Find the word "column" in the data below and copy each line that holds it.

-- Task input --
---------------

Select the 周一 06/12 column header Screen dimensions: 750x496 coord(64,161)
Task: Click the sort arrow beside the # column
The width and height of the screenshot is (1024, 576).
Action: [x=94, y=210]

---------------

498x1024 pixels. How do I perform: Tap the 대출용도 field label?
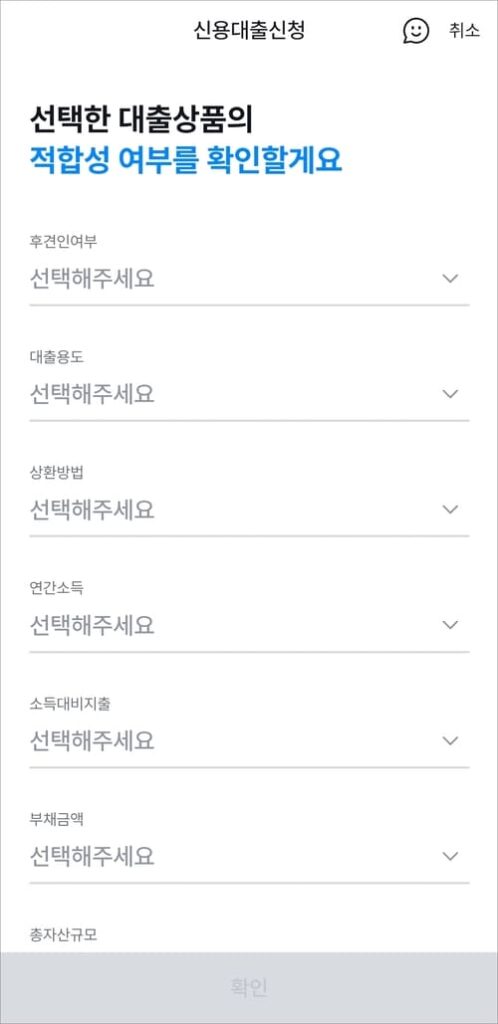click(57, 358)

---------------

-- Task solution --
Select the 周一 06/12 column header Screen dimensions: 750x496 coord(64,161)
Task: Click the sort arrow beside the # column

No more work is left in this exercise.